#### What is expected
Within the entries below, find every line that has the string "profile", then copy it.

#### Records for this exercise
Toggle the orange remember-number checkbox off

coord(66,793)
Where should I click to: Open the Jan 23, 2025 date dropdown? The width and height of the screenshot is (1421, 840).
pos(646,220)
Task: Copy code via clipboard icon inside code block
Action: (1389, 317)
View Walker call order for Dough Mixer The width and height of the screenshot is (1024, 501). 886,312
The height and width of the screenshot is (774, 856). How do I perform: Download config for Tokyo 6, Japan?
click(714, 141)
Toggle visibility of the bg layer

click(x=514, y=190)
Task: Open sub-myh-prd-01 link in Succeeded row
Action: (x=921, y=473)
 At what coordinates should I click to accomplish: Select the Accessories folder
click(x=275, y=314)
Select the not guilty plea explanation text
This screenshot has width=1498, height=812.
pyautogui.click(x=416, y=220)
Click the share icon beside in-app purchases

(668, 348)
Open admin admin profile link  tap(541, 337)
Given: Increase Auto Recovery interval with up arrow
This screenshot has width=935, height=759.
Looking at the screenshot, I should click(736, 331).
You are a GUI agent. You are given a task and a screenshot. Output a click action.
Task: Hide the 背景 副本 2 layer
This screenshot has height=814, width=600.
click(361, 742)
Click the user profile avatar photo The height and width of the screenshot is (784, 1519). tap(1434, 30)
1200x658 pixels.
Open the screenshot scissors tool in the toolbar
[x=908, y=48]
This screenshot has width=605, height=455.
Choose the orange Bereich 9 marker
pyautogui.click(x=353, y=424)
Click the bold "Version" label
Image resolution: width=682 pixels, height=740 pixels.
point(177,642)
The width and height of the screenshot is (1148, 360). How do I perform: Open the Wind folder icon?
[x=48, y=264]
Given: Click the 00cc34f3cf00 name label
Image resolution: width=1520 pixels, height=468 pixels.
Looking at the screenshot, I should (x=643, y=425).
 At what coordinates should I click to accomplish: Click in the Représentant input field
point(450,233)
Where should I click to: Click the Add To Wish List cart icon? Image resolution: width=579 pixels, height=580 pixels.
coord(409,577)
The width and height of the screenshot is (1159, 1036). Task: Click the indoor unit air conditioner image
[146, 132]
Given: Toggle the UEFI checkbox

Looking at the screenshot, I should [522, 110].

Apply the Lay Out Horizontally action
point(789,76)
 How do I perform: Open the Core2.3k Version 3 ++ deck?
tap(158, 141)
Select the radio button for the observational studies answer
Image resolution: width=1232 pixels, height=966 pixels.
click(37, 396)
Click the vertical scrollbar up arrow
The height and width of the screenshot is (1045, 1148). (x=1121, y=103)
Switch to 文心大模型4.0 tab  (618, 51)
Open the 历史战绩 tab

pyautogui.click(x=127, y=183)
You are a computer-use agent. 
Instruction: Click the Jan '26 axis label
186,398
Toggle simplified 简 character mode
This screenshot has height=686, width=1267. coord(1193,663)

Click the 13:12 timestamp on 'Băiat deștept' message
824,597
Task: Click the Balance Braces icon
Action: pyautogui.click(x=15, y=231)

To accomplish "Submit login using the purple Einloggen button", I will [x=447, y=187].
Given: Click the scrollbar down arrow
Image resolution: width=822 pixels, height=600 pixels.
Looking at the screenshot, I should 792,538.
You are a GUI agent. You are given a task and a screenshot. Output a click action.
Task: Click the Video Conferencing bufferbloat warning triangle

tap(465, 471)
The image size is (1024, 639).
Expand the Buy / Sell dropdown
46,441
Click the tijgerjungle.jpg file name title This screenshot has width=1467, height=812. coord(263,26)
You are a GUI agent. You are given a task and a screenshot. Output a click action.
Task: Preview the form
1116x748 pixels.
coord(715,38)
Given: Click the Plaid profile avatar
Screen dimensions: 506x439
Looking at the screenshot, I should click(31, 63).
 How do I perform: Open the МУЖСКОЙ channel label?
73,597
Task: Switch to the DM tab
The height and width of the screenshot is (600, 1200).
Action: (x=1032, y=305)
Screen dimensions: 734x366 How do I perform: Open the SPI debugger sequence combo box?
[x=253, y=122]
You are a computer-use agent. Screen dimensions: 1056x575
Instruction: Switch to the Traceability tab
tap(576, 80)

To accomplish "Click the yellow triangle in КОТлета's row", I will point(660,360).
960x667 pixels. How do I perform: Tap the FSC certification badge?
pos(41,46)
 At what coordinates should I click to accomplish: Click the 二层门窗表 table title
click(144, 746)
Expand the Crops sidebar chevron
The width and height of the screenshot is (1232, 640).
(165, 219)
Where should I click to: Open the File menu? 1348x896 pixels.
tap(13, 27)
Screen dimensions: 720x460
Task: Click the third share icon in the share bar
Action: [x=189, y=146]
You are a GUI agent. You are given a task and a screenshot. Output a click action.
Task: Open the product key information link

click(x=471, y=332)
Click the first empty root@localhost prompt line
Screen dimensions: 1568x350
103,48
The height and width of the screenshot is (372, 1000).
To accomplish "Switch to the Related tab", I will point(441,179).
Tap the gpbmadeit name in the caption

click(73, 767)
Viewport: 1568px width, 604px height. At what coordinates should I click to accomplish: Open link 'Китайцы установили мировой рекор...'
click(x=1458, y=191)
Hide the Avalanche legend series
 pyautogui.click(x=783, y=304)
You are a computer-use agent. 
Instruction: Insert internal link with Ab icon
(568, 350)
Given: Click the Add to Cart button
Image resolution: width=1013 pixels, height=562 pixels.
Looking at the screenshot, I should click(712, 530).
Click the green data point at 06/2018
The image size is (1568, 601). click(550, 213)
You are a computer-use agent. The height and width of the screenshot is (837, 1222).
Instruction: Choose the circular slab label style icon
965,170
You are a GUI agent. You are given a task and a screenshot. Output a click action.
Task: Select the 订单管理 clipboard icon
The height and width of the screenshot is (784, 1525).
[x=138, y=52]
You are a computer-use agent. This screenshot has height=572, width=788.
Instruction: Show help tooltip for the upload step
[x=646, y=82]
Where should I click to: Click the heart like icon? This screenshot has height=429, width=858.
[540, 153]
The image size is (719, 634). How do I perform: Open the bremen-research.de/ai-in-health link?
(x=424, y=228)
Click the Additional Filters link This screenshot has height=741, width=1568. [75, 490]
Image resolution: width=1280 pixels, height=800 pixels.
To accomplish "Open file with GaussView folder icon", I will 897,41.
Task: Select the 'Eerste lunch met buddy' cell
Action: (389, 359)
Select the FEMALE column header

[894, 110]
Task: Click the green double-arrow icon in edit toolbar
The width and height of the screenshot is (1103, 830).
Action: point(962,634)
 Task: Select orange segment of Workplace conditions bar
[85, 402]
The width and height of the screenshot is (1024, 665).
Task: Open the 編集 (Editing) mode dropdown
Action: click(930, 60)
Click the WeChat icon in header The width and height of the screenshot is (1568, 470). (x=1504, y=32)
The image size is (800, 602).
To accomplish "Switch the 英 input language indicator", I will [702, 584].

#### Response to this exercise
Open admin admin profile link  tap(541, 337)
Click the user profile avatar photo The height and width of the screenshot is (784, 1519). tap(1434, 30)
Given: Click the Plaid profile avatar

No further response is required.